Mr Saldanha said: "The auto sector was certainly under pressure and remains a tough area for investors to navigate, particularly given the required shifts of existing internal combustion engine fleets to hybrid and electric vehicles, with likely heavy fines for those whose fleets do not comply with tougher emissions standards.

"Perhaps unsurprisingly, faced with the burden of declining sales and higher research and development costs as a result of these technological changes, auto companies are looking at ways to consolidate, either through platform tie-ups or outright mergers.

"We think this trend is set to continue, but investors should look at all parts of the electric vehicle value chain, from battery manufacturers through to the tech companies which supply the semiconductors that are going to be increasingly used in these next generation vehicles."

He added that investors were nervous about the impact of the US presidential election on healthcare companies, as they feared certain election results could lead to lower profits for pharmaceutical companies.
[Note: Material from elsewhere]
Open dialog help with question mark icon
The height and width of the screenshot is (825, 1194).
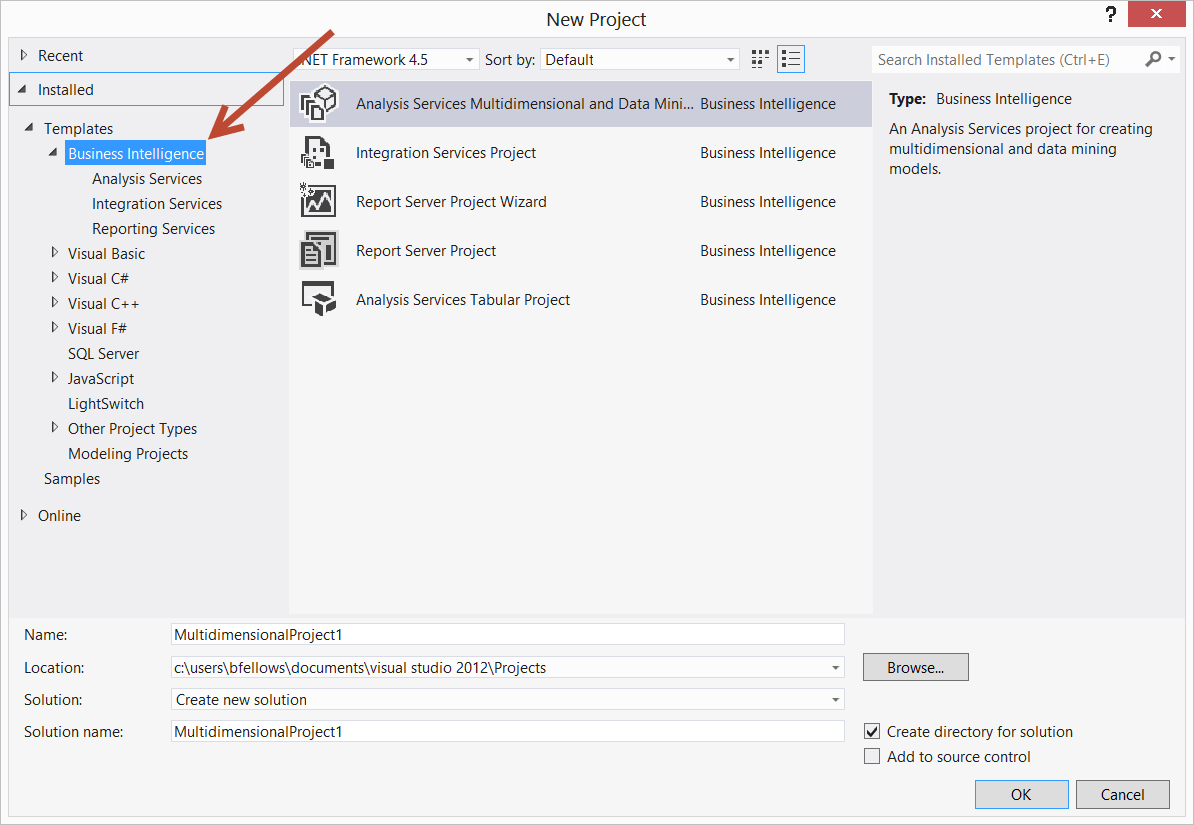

Mr Saldanha said: "Healthcare stocks endured a tough 2019, with increased focus around drug pricing and political headlines around the ‘Medicare for all’ policy advocated by Democrat candidates Elizabeth Warren and Bernie Sanders causing many investors to remain on the sidelines.

"While we don’t expect these headlines to abate in the build-up to the US elections, there could be an opportunity for long-term investors who are willing to stomach some of this political risk in the short-term.

"Health insurance companies - who are increasingly focused on using data to drive better patient outcomes - are one example, as are pharma companies that have innovative pipelines in therapy areas with unmet needs which should avoid some of the pricing pressures many generic drug companies are facing."

The Aviva Investors Global Equity Income fund has returned 12.1 per cent over the past year, just shy of its sector, the IA Global Equity Income, which returned 12.7 per cent.